- Episode no.: Series 10 Episode 2
- Directed by: Doug Naylor
- Written by: Doug Naylor
- Original air date: 11 October 2012

Guest appearances
- Rebecca Blackstone as Pree; Kerry Shale as Medibot/Taiwan Tony;

Episode chronology
| ← Previous "Trojan" | Next → "Lemons" |
- Red Dwarf X

= Fathers & Suns =

"Fathers & Suns" is the second episode of science fiction sitcom Red Dwarf series X, originally broadcast on the British television channel Dave on 11 October 2012.

Lister celebrates the fact that he is his own father by sending a message to himself for Father's Day. This involves scolding himself for being a useless son, and resigning from the ship's crew to force himself to get his act together. Meanwhile Rimmer and Kryten install a new computer personality called Pree.

==Plot==
The episode begins with Dave Lister (Craig Charles) playing video games. Arnold Rimmer (Chris Barrie) walks in and sees a Father's Day card that Lister's making for himself. Lister explains that every year, he sends himself a Father's Day card to celebrate the fact that he is his own father, but deliberately gets so drunk that when Kryten (Robert Llewellyn) delivers it on Father's Day the following year, he doesn't remember writing it. When Rimmer points out he's been a lousy father to himself, Lister decides to do something about it. The ship's Medibot (Kerry Shale), not understanding Lister is his own father, advises a tough love approach, and also sets up a medical record for "Dave Lister Jr." Lister wakes hungover in the morning to find a drunken video message left by his "dad", in which he tries to use tough love to get his "son" to improve himself.

Meanwhile, Rimmer and Kryten install a new computer, Pree (Rebecca Blackstone), who is so advanced she can predict entire conversations, rendering them unnecessary. When asked by Rimmer to fix a number of faults with Red Dwarf, Pree anticipates that Rimmer would make errors in ordering repairs, and so trashes the corridors, as he would have unwittingly ordered her to.

Lister is horrified to discover that, while drunk, he resigned from his job as part of his self-improvement kick, and Pree now intends to terminate his shipboard privileges - including oxygen. Lister flees, and only just manages to don a spacesuit before Pree opens an airlock and shoots him into space. Since Lister is no longer crew, Pree concludes the ship has no mission, and, citing anti-pollution protocols, locks Red Dwarf on a suicide course into the nearest sun.

Lister manages to return to Red Dwarf and joins the others in trying to shut down Pree, but they end up being attacked by Garbage-bots. At the last minute, Lister uses Pree's own logic against her - arguing that he is Dave Lister Jr. (as proved by the medical record) and that it was Dave Lister Snr. who quit. Therefore, the ship's mission is still valid and, as Lister intends to uninstall her, Pree should anticipate this and shut herself down. She obliges.

Safe once more, Lister is presented with the various freebies that are given to new registered crewmen by Kryten and politely turns them down, citing that he needs to study for the Robotics Training Programme he's applied to. Upon discovering one of the freebies is a new video game, though, Lister rapidly forgets about studying.

==Production==
With its complex plot twists, this episode was briefly considered as a possible alternative opener for the series.

Craig Charles had flu during the recording of this episode, which helped make the hangover scenes look more realistic.

== Cultural references ==
The title of the episode alludes to the 1862 novel Fathers and Sons by Ivan Turgenev.

Lister learned in "Ouroboros" (Series VII) that he was his own dad and his mum was Kristine Kochanski.

When Rimmer and Kryten initialise Pree, the start-up sequence for SUSE Linux Enterprise Desktop can be seen running in the background.

Rimmer and Kryten mention Holly before they start up Pree.

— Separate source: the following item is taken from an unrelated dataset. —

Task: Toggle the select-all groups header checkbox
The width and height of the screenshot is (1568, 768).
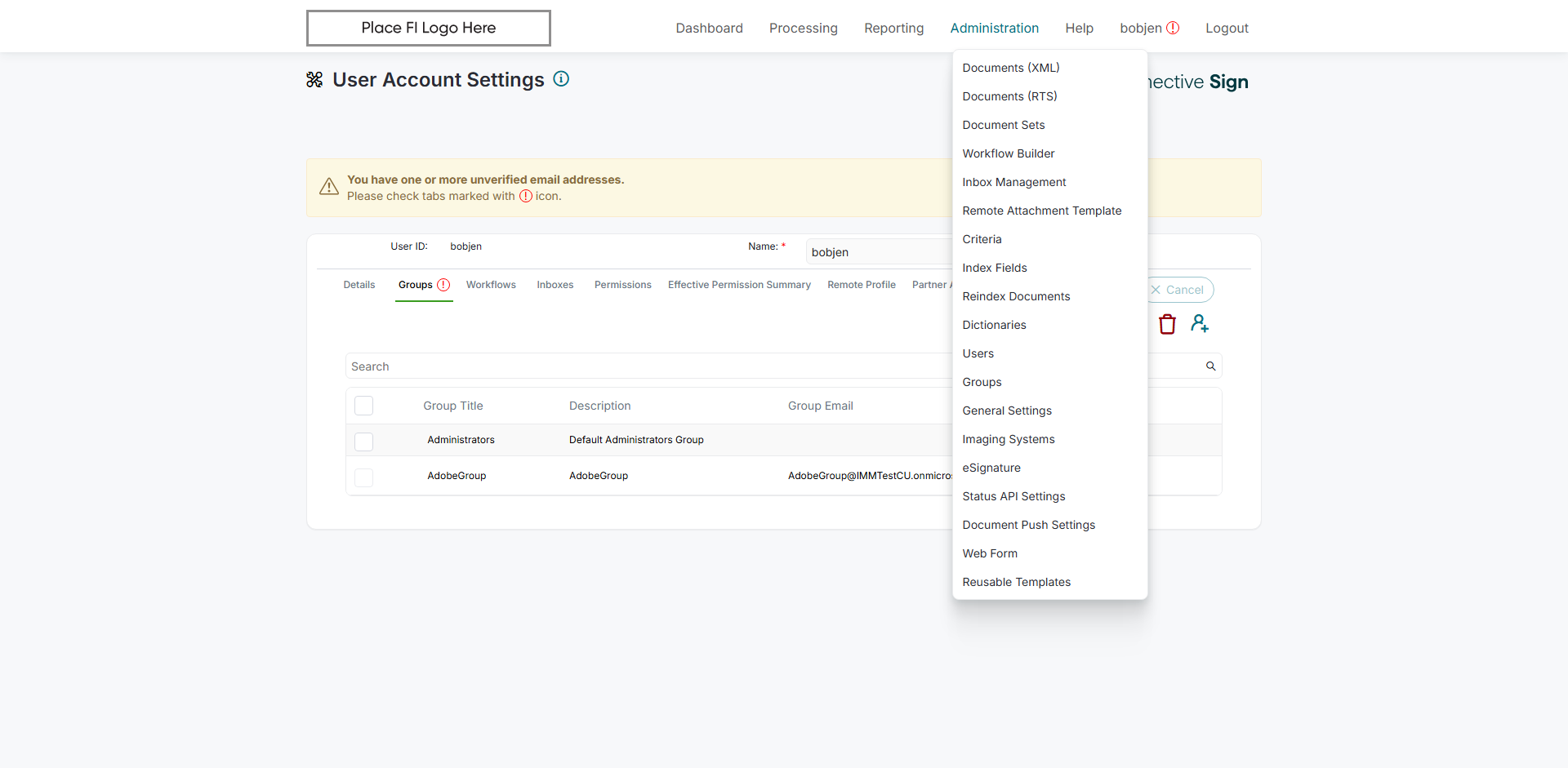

Holly was last seen in Series VIII episode "Only the Good..." and they mentioned Holly was offline due to water damage in Back to Earth after Lister had left a bath running for nine years and the Skutters hadn't dried him out.

The voice of Taiwan Tony and his phrase "it very strange question" is based on the British spoof Japanese game show Banzai.

== Critical reception ==
Reviews for the second episode were generally positive. SFX gave it four stars out of five, stating: "So, Red Dwarf. It's still still got it." Starburst gave it seven stars out of ten, and said that the episode "didn't quite live up to the high standards set by last week's series opener but it was still a thoroughly enjoyable outing and a promising continuation of the series. Radio Times, however, called it "a slightly baggier, flabbier episode than last week's series opener, with a couple of set-pieces that outstay their welcome."